(GIVEN DATA Opens)

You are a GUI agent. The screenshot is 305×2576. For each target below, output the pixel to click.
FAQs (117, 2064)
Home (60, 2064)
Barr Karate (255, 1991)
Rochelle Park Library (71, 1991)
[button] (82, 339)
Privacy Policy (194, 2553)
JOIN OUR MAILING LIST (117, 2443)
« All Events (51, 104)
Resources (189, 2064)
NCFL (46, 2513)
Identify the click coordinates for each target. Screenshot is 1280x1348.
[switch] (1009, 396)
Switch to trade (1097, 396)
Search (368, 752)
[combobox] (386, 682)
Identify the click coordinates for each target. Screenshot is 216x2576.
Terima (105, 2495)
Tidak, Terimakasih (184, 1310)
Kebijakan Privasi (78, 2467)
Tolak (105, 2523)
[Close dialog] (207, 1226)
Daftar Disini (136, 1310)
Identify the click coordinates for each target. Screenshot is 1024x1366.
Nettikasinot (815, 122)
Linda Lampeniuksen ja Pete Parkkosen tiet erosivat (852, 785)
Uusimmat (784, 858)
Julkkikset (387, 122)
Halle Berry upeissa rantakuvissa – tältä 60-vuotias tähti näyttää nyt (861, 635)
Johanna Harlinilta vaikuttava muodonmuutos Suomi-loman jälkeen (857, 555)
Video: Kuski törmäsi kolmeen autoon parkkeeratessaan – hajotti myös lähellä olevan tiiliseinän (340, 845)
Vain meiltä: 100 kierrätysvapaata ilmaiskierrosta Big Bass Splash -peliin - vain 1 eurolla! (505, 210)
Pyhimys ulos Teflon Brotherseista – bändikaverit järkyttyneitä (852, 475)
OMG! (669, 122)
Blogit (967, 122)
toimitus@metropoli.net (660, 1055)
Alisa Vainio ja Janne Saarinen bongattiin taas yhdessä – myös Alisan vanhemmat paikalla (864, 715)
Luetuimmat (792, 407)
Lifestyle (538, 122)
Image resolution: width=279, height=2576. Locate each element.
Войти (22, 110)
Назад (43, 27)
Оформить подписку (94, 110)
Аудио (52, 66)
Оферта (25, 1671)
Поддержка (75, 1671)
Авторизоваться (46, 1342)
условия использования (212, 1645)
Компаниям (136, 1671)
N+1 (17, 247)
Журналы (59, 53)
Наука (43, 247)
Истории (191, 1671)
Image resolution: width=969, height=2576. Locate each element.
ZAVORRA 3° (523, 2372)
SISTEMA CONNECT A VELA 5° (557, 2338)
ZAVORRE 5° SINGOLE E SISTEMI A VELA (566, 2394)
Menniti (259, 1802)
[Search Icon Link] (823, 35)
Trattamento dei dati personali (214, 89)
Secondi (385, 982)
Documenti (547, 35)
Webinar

(GIVEN DATA Closes)

*WORK TASK*:
Lines in the records above that carry the word "element" are to be located and copied.

*OUTPUT OF THE TASK*:
Image resolution: width=279, height=2576. Locate each element.
Image resolution: width=969, height=2576. Locate each element.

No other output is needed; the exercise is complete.